Kambakhsh è stato accusato di blasfemia per aver scaricato da Internet materiale sul ruolo delle donne nell'Islam e averlo poi diffuso all'Università di Balkh. Suo fratello, Yaqub Ibrahimi, ha presentato un appello in suo favore. Se questo sarà respinto sia dalla Corte d'appello che dalla Corte suprema, la sentenza sarà trasmessa per il riesame al presidente Karzai il quale, come prevede la Costituzione, potrà ratificarla, commutarla o annullarla con un provvedimento di grazia.
Secondo quanto riferito dallo stesso Kambakhsh, in tribunale erano presenti tre giudici e un procuratore.

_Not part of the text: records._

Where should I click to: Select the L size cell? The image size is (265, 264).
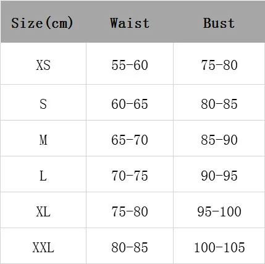pyautogui.click(x=43, y=176)
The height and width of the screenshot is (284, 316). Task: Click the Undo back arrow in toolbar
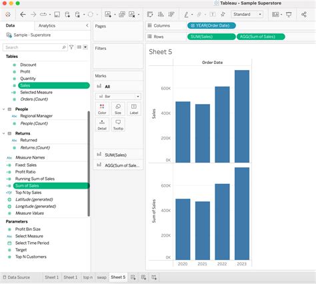(23, 15)
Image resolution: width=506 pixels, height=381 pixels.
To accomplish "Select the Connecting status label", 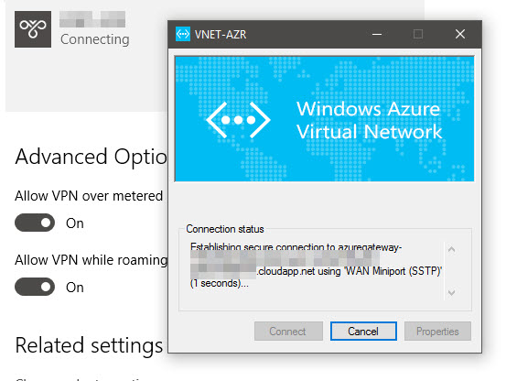I will 95,39.
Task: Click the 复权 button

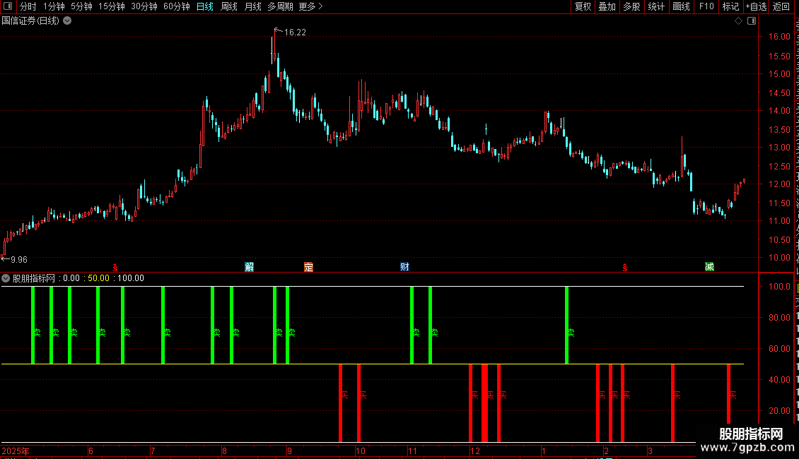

La sentenza scritta gli sarebbe stata consegnata prima ancora di aver avuto la possibilità di difendersi e, al termine del processo, sarebbe stato scortato fuori dall'aula da guardie armate per essere riportato in prigione. Kambakhsh, che lavora per un quotidiano locale di Mazar-e-Sharif, ha negato tutte le accuse denunciando che la sua confessione era stata estorta con la forza.
Questo caso sembra avere una valenza politica, allo scopo di spingere suo fratello, a sua volta giornalista presso l'Institute for War and Peace Reporting (un'organizzazione benefica che si occupa di formazione e rafforzamento delle competenze professionali a favore dei mezzi d'informazione locali), a smetterla di scrivere articoli critici nei confronti dei "signori della guerra". Kambakhsh era stato arrestato nel novembre 2007, dopo che suo fratello aveva pubblicato una serie di articoli sullo stesso tema.